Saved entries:
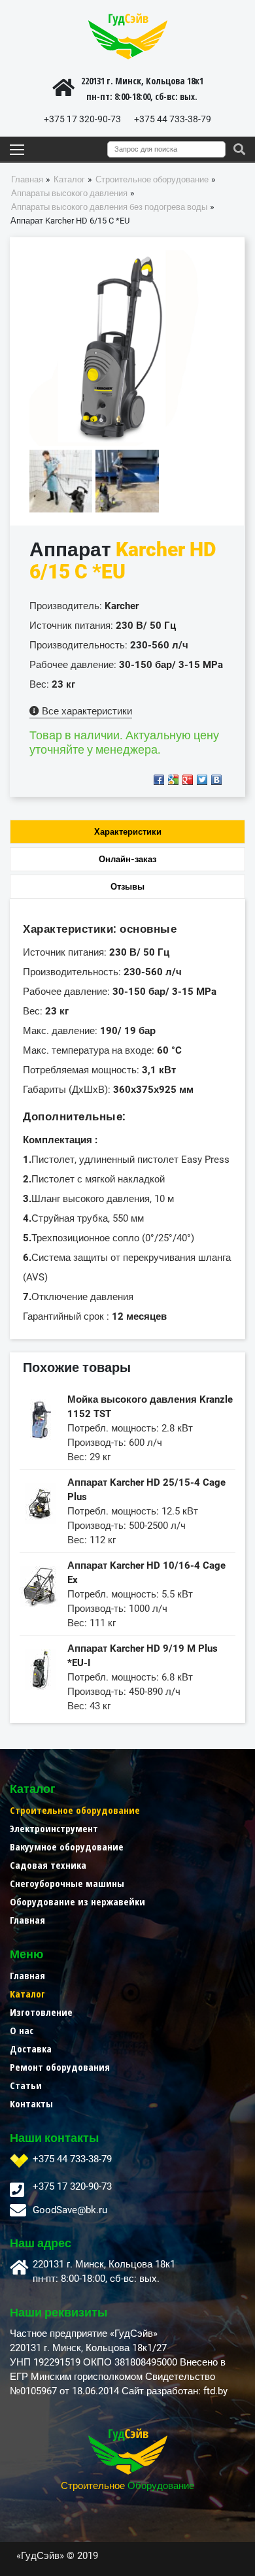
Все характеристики (85, 711)
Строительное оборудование (75, 1809)
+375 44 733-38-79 (172, 119)
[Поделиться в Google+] (187, 780)
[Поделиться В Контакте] (216, 780)
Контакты (31, 2103)
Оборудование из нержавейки (77, 1901)
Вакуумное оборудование (67, 1846)
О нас (21, 2030)
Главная (27, 1919)
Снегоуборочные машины (67, 1883)
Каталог (27, 1993)
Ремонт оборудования (60, 2066)
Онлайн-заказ (127, 859)
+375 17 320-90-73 (82, 119)
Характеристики (128, 832)
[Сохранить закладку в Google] (173, 780)
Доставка (31, 2048)
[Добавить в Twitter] (202, 780)
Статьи (26, 2085)
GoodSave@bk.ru (70, 2210)
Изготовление (41, 2011)
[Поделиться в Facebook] (159, 780)
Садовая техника (48, 1864)
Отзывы (127, 887)
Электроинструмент (54, 1828)
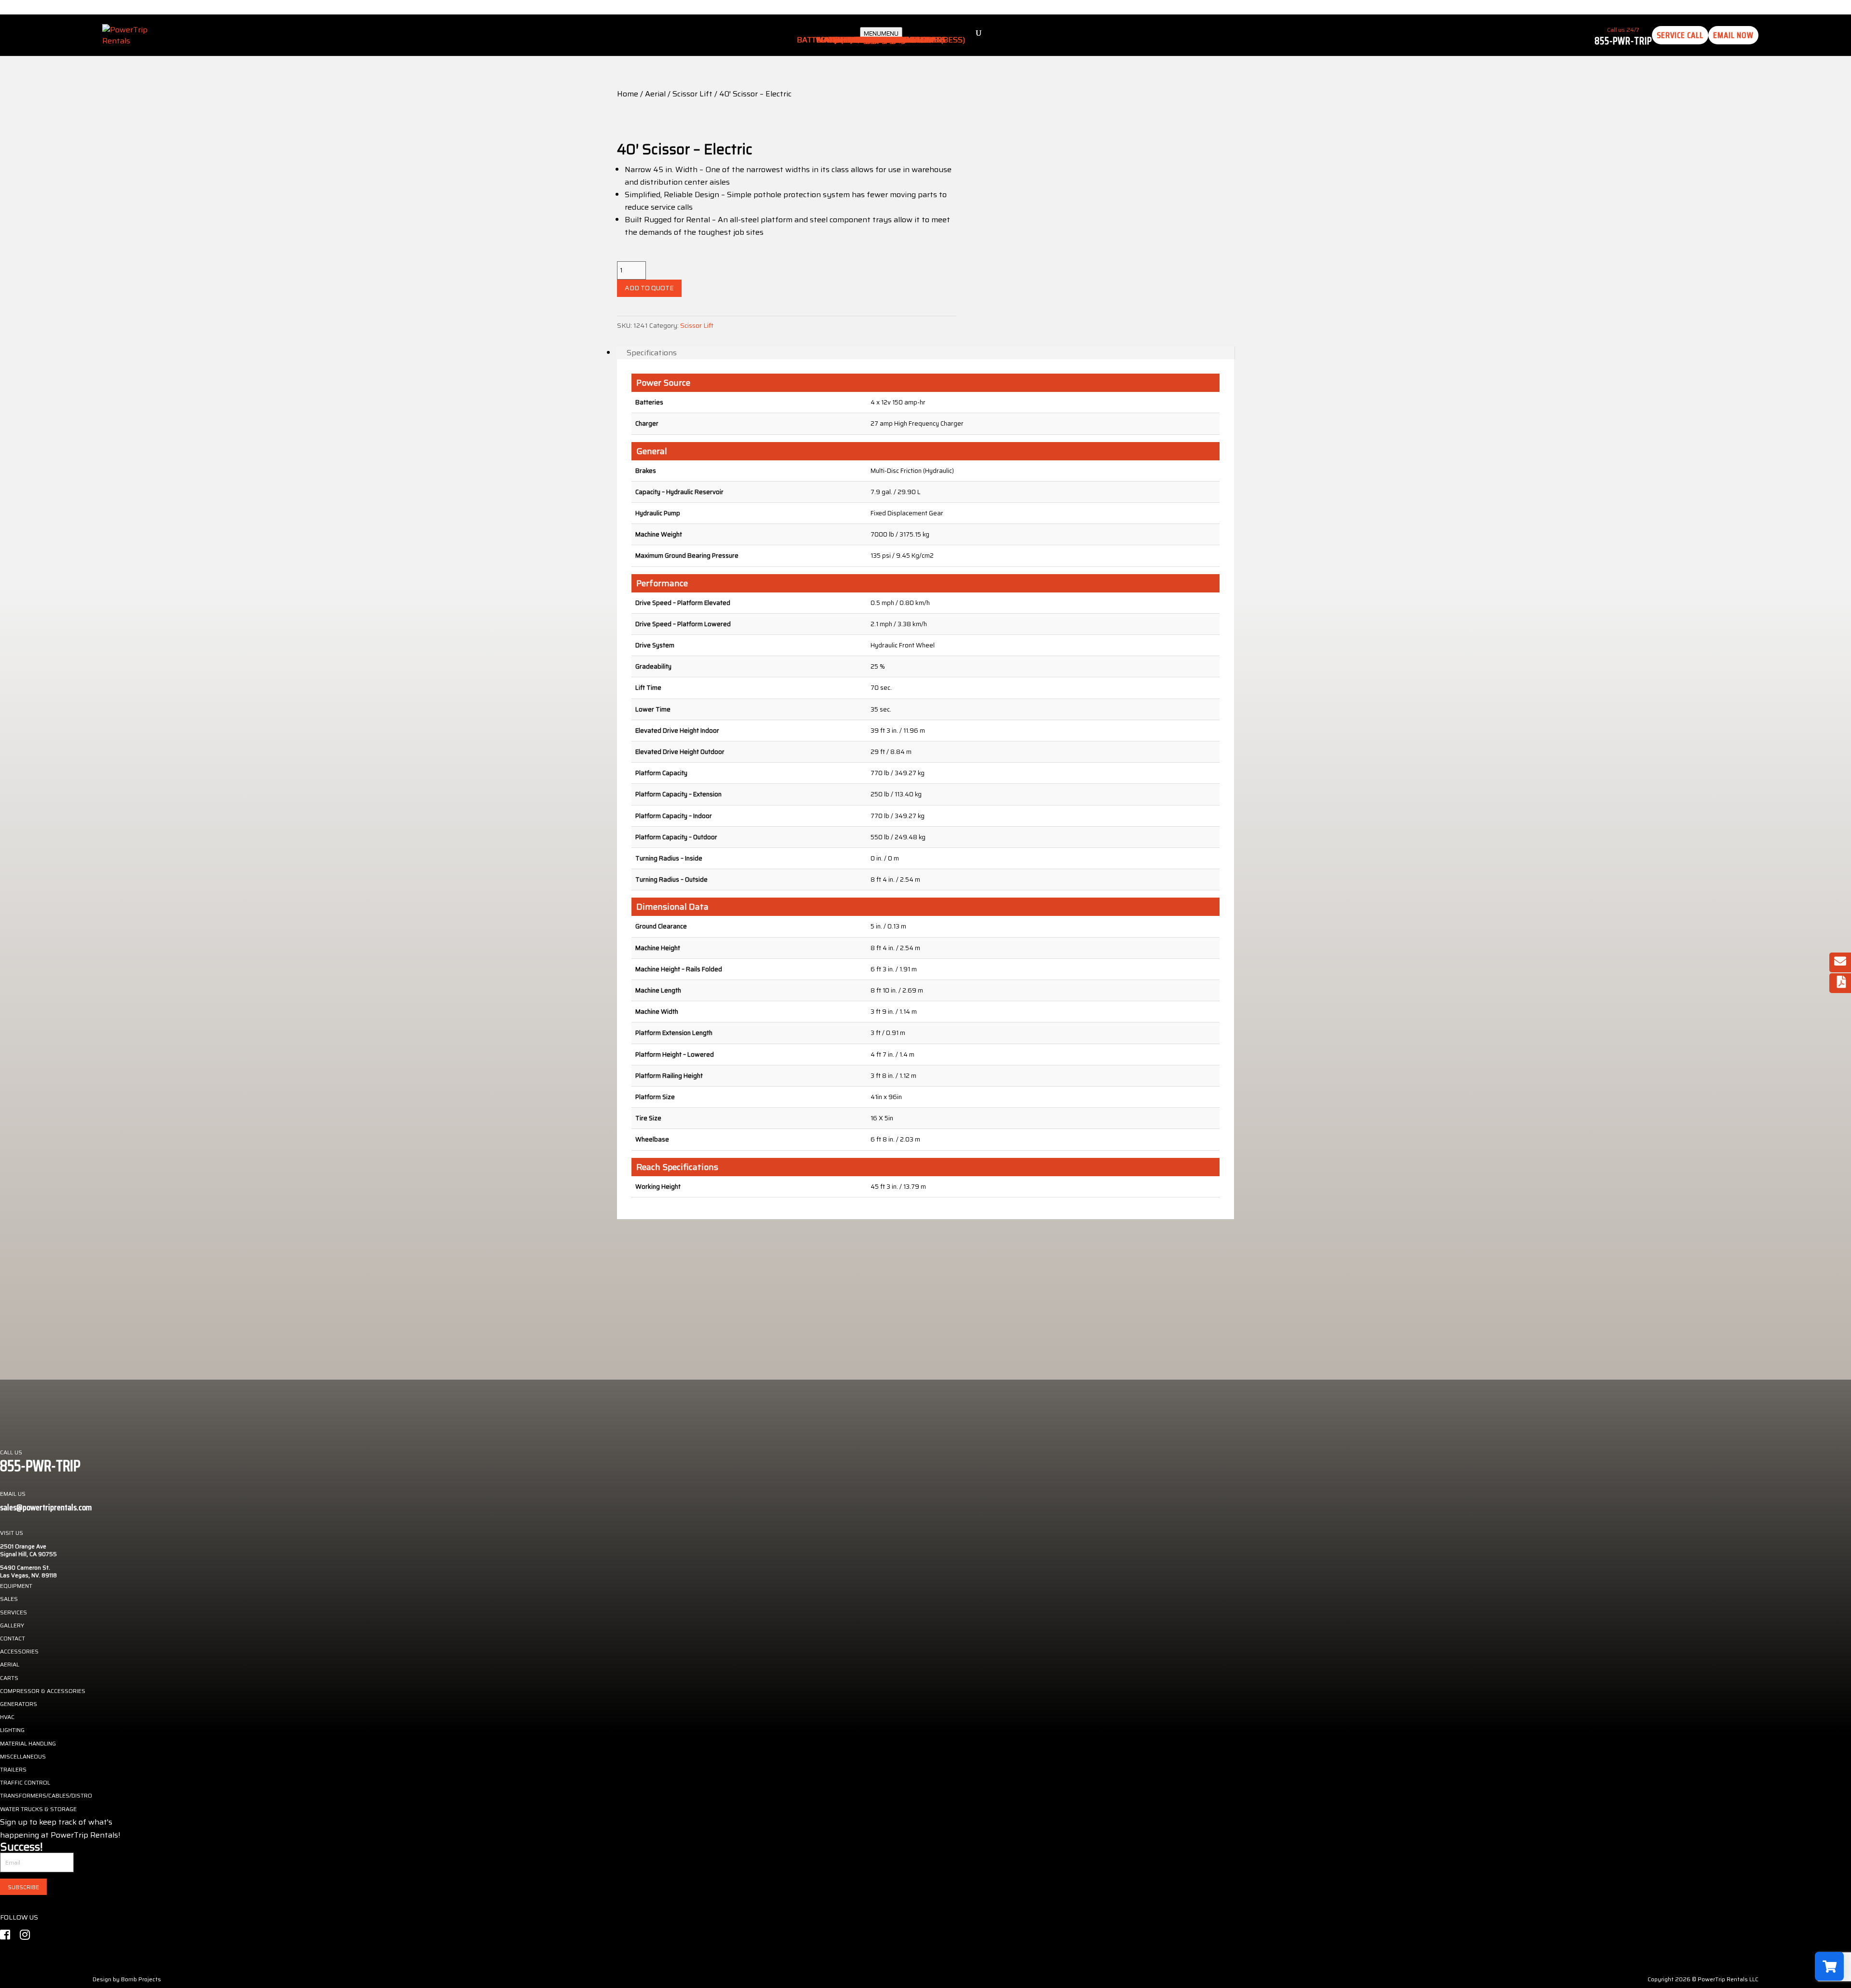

## What to produce:
Apply a filter for "Поделиться" to the data above, then copy each line that matches.

## Answer to this problem:
[Поделиться в Google+] (187, 780)
[Поделиться В Контакте] (216, 780)
[Поделиться в Facebook] (159, 780)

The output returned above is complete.